---------- Data shown

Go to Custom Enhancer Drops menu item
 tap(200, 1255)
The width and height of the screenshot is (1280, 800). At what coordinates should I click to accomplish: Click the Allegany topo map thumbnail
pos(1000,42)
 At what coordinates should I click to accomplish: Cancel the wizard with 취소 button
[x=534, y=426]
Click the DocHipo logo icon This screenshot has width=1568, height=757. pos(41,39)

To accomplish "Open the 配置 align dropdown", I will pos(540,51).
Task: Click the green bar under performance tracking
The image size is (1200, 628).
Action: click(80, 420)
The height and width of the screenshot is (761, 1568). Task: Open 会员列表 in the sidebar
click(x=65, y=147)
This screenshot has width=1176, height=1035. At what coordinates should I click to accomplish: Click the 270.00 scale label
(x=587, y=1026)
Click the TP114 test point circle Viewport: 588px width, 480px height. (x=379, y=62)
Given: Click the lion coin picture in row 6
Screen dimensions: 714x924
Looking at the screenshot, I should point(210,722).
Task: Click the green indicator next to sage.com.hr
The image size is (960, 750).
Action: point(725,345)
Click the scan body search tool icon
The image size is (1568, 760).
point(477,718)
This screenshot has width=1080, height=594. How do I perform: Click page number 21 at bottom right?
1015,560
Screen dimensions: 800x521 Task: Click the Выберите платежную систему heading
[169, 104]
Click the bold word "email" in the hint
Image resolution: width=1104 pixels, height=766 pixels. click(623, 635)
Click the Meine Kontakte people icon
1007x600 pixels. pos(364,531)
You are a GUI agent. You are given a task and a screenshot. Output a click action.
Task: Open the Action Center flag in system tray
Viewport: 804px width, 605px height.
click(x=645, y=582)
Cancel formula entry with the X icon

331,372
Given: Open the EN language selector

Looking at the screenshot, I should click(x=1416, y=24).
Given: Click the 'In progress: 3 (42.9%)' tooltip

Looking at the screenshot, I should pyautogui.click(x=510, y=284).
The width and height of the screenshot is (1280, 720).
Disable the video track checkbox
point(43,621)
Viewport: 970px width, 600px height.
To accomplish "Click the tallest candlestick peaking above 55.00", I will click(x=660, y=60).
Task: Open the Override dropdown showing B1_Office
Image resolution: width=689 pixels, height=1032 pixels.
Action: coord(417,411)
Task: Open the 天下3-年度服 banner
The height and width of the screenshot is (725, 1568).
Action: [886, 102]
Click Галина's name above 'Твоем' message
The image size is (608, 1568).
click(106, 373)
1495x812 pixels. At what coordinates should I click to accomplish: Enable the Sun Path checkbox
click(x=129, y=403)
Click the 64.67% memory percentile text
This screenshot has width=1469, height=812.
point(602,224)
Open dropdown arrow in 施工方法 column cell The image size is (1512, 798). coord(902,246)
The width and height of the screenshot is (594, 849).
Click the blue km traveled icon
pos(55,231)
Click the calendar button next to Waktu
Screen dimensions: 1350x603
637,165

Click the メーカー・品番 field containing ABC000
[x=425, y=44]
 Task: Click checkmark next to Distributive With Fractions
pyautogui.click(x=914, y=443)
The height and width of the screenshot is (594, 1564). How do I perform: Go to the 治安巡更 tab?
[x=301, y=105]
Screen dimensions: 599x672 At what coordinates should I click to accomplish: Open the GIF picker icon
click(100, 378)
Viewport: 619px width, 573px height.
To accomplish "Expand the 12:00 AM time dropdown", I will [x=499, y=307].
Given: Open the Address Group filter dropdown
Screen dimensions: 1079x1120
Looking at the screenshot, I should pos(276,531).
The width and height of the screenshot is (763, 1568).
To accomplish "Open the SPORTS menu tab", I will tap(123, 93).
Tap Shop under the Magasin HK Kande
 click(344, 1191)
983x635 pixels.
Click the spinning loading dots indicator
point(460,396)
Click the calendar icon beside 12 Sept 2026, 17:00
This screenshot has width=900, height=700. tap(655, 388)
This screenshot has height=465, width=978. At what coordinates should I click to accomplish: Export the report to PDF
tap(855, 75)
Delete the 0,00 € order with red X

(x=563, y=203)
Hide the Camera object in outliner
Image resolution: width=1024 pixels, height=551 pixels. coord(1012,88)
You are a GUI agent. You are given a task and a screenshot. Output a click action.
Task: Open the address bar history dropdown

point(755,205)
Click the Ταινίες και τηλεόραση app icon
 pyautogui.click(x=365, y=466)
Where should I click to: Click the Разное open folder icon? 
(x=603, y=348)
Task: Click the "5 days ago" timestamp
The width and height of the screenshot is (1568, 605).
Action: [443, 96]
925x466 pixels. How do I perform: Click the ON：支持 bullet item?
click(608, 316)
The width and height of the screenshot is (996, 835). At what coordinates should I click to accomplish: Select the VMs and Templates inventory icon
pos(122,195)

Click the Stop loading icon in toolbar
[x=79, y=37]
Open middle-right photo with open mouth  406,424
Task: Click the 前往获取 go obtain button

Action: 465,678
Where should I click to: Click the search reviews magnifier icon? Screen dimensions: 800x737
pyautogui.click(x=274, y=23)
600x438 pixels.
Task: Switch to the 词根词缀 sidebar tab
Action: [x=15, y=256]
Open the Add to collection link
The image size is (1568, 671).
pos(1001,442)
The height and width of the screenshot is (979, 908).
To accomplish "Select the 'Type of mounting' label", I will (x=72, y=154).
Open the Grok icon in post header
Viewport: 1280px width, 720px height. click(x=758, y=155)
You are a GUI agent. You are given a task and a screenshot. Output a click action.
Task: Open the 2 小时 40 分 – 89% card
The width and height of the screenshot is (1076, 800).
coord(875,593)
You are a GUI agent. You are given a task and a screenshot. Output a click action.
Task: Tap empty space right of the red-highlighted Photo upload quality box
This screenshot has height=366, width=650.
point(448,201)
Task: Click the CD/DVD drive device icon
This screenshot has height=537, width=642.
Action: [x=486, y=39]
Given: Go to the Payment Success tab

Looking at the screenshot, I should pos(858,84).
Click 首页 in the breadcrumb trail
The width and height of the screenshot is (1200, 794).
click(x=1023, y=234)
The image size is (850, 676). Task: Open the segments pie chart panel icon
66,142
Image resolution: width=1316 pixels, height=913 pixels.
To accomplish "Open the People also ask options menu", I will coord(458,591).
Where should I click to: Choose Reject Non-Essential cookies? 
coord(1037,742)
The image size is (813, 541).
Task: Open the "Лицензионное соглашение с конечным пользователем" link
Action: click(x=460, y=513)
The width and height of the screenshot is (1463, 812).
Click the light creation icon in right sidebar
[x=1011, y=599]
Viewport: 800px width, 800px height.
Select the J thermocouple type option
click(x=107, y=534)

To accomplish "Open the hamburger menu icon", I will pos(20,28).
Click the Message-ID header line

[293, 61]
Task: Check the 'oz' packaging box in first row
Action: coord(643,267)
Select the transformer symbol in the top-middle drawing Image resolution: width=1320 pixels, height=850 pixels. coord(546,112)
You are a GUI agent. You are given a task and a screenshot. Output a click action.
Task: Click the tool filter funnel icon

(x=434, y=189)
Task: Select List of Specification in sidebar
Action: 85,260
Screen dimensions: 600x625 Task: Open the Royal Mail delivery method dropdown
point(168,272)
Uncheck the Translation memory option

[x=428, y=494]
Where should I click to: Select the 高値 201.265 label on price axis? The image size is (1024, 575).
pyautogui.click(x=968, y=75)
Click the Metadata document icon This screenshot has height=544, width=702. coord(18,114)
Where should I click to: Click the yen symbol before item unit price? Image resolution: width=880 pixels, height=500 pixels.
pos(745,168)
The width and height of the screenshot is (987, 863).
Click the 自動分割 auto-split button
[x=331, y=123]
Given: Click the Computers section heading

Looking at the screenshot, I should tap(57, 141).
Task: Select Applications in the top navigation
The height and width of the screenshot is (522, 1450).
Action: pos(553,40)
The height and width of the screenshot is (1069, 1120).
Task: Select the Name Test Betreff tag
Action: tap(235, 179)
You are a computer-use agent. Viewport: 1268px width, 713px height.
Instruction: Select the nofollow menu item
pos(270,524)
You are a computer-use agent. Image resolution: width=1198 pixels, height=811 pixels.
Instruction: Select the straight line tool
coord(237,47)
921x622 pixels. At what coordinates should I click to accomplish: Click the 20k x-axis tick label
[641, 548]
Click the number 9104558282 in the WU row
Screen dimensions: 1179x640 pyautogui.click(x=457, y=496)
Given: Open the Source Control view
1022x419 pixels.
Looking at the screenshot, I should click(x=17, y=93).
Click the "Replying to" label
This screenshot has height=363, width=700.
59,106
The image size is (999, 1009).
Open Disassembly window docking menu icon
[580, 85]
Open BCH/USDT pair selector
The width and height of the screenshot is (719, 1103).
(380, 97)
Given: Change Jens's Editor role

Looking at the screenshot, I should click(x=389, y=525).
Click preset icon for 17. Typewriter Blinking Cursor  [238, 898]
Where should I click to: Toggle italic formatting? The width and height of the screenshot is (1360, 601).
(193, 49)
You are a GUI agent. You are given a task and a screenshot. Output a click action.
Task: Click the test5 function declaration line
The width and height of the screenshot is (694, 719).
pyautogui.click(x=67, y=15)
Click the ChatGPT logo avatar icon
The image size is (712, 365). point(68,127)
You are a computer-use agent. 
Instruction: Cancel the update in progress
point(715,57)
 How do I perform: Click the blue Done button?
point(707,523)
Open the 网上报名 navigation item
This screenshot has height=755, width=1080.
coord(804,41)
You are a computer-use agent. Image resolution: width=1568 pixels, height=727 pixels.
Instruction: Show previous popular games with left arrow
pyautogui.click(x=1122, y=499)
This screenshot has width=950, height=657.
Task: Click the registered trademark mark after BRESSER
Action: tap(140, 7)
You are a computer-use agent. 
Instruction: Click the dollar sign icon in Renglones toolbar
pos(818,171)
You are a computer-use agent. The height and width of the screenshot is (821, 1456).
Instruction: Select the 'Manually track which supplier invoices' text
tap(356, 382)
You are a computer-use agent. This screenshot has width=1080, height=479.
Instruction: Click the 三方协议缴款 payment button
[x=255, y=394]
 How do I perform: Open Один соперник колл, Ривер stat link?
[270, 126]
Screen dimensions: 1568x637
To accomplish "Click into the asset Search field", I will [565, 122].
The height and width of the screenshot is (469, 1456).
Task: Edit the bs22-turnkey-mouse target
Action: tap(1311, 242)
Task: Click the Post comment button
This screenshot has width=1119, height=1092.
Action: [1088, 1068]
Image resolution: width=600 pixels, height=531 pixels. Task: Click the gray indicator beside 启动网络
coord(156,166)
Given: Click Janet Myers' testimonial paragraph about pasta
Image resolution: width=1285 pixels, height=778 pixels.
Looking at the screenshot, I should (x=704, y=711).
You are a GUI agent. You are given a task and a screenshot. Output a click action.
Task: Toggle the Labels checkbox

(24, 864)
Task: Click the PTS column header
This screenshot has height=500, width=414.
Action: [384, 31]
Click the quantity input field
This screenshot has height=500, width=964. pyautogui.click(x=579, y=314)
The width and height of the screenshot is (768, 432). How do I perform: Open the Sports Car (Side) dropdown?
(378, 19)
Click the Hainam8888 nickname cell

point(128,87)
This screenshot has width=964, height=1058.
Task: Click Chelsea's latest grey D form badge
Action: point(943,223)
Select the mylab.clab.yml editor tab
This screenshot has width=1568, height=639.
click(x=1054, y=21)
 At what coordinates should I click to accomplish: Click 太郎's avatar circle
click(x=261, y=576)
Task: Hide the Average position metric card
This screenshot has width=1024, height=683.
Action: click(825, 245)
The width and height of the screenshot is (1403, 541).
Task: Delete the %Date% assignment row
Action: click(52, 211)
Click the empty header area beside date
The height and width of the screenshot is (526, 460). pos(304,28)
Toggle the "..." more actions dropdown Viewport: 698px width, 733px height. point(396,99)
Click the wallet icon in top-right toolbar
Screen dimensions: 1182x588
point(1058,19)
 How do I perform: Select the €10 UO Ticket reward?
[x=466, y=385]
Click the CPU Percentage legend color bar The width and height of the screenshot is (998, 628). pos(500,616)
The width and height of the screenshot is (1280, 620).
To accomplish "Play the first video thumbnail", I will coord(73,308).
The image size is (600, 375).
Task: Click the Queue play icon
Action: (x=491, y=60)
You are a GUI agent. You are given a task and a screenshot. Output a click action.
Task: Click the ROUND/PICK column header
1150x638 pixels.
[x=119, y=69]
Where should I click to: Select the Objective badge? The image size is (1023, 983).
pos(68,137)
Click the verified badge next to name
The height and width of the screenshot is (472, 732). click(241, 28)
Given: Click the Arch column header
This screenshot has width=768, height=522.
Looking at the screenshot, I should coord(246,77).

--------------------

Task: Only the lines above from the line containing "Where should I click to: Toggle" through the line containing "Task: Click the test5" should be retyped, exactly and with both ends included.

Answer to the problem:
Where should I click to: Toggle italic formatting? The width and height of the screenshot is (1360, 601).
(193, 49)
You are a GUI agent. You are given a task and a screenshot. Output a click action.
Task: Click the test5 function declaration line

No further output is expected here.